__RECORDED DATA__

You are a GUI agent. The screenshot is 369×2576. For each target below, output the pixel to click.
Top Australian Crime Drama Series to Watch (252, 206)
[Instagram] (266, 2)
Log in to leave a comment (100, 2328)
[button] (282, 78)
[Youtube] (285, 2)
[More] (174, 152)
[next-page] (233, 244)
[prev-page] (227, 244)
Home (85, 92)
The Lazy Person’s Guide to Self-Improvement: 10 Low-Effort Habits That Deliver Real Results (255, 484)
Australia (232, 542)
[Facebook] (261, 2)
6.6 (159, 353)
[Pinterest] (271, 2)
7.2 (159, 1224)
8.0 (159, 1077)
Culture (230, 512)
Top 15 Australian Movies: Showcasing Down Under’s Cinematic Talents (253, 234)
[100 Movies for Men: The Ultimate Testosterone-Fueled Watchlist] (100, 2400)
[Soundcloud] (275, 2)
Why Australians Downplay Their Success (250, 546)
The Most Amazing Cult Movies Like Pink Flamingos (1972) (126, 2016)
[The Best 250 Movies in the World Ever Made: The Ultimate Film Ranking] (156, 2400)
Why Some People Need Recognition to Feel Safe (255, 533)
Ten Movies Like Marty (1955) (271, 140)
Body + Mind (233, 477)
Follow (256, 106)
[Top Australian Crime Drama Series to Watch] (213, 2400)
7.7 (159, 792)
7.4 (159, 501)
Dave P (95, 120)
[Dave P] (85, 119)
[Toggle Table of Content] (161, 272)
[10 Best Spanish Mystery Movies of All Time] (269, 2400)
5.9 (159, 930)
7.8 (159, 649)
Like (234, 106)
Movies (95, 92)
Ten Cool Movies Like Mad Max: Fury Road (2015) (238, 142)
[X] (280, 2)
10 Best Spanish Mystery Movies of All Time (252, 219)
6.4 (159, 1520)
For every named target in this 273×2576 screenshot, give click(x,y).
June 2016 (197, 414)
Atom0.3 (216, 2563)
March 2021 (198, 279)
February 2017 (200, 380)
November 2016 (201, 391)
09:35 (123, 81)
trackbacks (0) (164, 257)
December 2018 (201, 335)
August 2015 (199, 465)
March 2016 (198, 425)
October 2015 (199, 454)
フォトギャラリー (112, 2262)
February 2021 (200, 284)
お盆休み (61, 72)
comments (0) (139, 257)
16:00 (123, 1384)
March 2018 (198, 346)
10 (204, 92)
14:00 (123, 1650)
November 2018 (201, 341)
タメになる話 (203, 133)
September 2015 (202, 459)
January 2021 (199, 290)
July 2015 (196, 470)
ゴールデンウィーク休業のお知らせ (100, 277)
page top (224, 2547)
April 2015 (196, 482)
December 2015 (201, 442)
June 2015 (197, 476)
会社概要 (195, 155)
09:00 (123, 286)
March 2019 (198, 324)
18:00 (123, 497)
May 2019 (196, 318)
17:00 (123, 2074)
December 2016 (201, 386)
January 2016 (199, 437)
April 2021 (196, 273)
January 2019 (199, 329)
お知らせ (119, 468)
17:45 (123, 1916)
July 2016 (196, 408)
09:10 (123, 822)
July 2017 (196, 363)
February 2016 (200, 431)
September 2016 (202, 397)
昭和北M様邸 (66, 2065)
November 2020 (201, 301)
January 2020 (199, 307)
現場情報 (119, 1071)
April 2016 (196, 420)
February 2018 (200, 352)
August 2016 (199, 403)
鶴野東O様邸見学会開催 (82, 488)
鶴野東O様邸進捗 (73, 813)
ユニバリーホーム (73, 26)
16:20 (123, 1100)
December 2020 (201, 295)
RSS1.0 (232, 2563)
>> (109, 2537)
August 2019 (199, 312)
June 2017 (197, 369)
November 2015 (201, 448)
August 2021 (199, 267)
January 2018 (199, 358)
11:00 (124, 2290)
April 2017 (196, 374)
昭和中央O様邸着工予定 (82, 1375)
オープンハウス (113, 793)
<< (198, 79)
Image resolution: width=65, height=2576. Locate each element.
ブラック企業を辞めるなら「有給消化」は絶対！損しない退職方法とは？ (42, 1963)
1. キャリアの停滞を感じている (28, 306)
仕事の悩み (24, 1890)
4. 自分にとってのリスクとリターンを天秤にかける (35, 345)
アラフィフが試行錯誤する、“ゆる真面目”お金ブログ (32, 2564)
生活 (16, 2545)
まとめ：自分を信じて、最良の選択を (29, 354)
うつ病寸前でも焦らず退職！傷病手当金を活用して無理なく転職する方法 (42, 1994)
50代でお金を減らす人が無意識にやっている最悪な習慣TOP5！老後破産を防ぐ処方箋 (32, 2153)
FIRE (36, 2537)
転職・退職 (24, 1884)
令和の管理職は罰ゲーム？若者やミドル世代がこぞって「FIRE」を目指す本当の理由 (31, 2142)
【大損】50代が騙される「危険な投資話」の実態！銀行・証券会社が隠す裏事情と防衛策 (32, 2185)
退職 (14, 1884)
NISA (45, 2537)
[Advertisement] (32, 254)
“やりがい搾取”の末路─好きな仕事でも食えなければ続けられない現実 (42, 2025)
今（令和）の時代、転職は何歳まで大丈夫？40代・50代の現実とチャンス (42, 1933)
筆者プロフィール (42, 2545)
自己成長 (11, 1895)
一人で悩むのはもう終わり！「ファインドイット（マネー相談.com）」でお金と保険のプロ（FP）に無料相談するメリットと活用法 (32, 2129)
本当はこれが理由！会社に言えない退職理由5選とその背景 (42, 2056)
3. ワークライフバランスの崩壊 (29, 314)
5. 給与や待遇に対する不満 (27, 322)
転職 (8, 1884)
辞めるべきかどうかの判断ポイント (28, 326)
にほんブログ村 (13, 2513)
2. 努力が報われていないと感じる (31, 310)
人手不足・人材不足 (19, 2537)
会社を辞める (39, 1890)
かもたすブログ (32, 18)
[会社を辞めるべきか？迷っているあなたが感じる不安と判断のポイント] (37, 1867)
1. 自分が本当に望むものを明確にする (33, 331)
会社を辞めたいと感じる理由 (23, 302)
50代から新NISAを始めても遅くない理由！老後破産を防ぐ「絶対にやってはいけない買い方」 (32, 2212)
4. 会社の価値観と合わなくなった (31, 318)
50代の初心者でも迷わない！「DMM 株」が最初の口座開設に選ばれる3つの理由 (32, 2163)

__YOUR INSTRUCTIONS__
Reproduce, character for character, only the lines of the preceding data that start at the line with "4. 自分にとってのリスクとリターンを天秤にかける (35, 345)" and end at the line with "人手不足・人材不足 (19, 2537)", both included.

__WRITTEN RESPONSE__
4. 自分にとってのリスクとリターンを天秤にかける (35, 345)
アラフィフが試行錯誤する、“ゆる真面目”お金ブログ (32, 2564)
生活 (16, 2545)
まとめ：自分を信じて、最良の選択を (29, 354)
うつ病寸前でも焦らず退職！傷病手当金を活用して無理なく転職する方法 (42, 1994)
50代でお金を減らす人が無意識にやっている最悪な習慣TOP5！老後破産を防ぐ処方箋 (32, 2153)
FIRE (36, 2537)
転職・退職 (24, 1884)
令和の管理職は罰ゲーム？若者やミドル世代がこぞって「FIRE」を目指す本当の理由 (31, 2142)
【大損】50代が騙される「危険な投資話」の実態！銀行・証券会社が隠す裏事情と防衛策 (32, 2185)
退職 (14, 1884)
NISA (45, 2537)
[Advertisement] (32, 254)
“やりがい搾取”の末路─好きな仕事でも食えなければ続けられない現実 (42, 2025)
今（令和）の時代、転職は何歳まで大丈夫？40代・50代の現実とチャンス (42, 1933)
筆者プロフィール (42, 2545)
自己成長 (11, 1895)
一人で悩むのはもう終わり！「ファインドイット（マネー相談.com）」でお金と保険のプロ（FP）に無料相談するメリットと活用法 (32, 2129)
本当はこれが理由！会社に言えない退職理由5選とその背景 (42, 2056)
3. ワークライフバランスの崩壊 (29, 314)
5. 給与や待遇に対する不満 (27, 322)
転職 (8, 1884)
辞めるべきかどうかの判断ポイント (28, 326)
にほんブログ村 (13, 2513)
2. 努力が報われていないと感じる (31, 310)
人手不足・人材不足 (19, 2537)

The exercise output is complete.